La giornata è poi proseguita con la tavola rotonda sugli “Adempimenti antiriciclaggio”, con gli interventi - ancora moderati da Marino Longoni – di: Giovanni Padula, Comandante nucleo speciale Polizia valutaria del GdF, Roberto Ciciani, Direttore Ministero Economia, Raffaele Marcello, Consigliere Nazionale Cndcec con delega ai sistemi di controllo, Luca Criscuolo, Titolare Divisione Normativa e Rapporti Istituzionali della Unità di Informazione Finanziaria, Roberto Tasca, Assessore Bilancio e Demanio Comune di Milano, Annalisa De Vivo, Ufficio di Presidenza Cndcec, Fabrizio Vedana, Vicedirettore Unione fiduciaria.

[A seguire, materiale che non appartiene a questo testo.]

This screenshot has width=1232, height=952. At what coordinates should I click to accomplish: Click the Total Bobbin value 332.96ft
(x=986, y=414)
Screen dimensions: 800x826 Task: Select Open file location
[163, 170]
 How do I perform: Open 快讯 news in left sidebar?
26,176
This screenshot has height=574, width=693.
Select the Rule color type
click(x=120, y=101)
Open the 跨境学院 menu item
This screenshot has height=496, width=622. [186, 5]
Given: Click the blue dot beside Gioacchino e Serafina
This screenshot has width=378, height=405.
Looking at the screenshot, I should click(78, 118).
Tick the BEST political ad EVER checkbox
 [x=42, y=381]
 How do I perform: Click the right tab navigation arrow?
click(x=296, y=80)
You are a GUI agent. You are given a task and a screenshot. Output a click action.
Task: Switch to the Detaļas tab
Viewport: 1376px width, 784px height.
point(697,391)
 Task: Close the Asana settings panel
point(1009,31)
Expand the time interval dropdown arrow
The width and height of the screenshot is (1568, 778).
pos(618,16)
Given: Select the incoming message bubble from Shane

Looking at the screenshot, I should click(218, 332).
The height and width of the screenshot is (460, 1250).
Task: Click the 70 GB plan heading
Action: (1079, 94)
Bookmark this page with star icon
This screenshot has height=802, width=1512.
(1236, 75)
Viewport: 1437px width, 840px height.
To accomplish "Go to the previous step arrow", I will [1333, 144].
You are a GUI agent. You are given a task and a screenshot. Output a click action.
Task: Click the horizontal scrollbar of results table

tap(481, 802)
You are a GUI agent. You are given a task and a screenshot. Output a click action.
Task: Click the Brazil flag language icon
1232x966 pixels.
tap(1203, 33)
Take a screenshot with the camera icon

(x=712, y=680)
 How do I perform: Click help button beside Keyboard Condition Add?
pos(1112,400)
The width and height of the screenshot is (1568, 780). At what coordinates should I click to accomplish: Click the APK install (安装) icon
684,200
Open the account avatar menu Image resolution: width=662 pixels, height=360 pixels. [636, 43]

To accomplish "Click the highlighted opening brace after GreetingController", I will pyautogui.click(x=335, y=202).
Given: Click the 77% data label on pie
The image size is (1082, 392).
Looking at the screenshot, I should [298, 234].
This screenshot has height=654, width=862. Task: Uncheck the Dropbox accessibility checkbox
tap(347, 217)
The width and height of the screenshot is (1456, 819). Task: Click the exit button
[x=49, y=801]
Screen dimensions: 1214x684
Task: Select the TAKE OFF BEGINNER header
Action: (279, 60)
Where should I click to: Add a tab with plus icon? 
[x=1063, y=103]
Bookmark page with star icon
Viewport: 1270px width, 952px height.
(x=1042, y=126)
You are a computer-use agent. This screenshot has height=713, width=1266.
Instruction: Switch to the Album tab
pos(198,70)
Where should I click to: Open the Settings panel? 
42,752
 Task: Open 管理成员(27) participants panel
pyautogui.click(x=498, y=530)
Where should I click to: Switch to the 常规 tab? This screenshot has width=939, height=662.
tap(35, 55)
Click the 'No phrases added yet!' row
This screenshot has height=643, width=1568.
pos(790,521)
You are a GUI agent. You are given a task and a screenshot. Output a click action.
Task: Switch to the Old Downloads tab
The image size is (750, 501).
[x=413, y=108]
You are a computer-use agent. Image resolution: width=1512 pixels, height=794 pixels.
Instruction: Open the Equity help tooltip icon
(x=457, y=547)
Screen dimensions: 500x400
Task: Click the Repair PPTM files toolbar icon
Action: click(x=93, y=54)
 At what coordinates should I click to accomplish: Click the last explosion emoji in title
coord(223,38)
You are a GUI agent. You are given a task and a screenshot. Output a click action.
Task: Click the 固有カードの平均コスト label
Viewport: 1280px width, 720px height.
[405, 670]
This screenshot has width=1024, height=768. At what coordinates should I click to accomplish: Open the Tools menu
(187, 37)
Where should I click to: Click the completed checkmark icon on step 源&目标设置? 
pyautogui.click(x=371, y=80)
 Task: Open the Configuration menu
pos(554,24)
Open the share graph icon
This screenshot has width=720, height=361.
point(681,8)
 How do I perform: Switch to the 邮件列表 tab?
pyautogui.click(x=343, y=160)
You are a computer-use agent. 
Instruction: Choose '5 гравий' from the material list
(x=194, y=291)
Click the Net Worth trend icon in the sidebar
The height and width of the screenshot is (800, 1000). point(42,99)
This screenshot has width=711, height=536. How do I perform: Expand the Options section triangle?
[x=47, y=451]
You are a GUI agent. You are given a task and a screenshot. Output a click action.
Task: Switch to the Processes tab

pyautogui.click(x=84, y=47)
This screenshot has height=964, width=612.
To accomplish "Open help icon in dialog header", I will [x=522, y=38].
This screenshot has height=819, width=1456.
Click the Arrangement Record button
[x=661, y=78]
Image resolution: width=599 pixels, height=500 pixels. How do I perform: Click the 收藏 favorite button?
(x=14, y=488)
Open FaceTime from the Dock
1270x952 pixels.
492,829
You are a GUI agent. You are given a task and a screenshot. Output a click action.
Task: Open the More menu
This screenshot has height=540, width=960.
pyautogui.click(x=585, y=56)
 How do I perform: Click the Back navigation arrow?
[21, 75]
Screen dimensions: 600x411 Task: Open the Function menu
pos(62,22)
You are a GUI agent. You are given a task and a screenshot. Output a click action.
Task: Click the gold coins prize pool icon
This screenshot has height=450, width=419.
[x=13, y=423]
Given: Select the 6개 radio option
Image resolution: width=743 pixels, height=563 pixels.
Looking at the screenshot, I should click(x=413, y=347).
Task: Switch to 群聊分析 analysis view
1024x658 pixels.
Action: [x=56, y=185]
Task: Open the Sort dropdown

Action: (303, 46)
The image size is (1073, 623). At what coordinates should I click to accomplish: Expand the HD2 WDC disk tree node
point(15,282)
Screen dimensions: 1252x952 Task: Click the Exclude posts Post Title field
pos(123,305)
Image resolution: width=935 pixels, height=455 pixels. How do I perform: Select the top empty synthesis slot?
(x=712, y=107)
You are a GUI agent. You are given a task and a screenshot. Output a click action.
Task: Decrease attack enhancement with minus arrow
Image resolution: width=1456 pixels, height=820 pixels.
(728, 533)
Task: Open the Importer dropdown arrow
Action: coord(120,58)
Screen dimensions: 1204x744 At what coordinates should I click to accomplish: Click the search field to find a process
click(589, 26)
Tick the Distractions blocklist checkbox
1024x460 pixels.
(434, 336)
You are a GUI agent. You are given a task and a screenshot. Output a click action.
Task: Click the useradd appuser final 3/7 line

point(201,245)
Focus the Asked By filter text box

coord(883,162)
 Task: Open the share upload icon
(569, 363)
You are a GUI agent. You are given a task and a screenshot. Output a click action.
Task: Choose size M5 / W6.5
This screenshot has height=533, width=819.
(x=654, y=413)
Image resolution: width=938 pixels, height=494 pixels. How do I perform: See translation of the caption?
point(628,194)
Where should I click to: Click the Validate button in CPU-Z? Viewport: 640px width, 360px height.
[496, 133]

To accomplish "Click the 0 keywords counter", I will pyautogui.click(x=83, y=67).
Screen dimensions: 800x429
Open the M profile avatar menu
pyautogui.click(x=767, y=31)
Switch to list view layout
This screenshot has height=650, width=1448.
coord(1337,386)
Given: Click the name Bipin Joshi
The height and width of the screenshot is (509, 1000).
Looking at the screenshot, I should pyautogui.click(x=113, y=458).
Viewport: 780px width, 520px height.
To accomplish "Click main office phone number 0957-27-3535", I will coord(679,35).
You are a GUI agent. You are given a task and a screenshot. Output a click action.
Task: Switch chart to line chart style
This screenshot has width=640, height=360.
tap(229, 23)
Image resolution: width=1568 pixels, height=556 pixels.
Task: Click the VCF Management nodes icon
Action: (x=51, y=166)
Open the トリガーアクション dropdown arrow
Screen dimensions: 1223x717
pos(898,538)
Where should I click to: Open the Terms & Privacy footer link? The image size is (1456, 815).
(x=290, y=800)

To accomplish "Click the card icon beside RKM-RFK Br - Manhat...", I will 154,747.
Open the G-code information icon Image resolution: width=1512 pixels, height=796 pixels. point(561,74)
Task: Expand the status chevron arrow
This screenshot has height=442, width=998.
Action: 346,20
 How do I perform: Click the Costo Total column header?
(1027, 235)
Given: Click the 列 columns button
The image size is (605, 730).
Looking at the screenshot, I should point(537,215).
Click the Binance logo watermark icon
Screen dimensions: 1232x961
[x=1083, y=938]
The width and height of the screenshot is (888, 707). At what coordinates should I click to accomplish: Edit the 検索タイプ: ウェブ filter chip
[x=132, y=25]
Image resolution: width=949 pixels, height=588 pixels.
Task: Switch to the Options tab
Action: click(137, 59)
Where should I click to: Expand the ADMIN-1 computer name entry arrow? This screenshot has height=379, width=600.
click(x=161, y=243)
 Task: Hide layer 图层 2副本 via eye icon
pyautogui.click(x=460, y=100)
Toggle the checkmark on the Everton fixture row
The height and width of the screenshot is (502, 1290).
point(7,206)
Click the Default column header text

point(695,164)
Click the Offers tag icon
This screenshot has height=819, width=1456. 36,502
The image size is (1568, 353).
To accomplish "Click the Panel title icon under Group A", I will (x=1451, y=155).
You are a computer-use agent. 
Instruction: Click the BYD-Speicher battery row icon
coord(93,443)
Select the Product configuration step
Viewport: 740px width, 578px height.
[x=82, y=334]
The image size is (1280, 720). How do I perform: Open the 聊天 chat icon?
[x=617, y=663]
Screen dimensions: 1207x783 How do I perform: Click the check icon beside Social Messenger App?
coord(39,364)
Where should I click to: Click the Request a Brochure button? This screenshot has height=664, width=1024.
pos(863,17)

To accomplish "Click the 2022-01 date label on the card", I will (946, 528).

In chiusura, è stata la volta di un intervento sul tema “La rivoluzione digitale e le sue conseguenze sull’organizzazione dello studio professionale”, con gli interventi - moderati da Michele Damiani, Giornalista ItaliaOggi - di: Emilio Baselice, Direttore Generale In.te.s.a, Giuseppe Virgone, Agid, Gilberto Gelosa, Consigliere Nazionale Cndcec delegato alla fiscalità, Maurizio Grosso, Consigliere Nazionale Cndcec delegato innovazione e organizzazione degli studi, Corrado Mandirola, Mpo, Michela Zampiccoli, Filosofia Fiscale Srl, Fulvio Talucci, Chief Solution Officer di TeamSystem.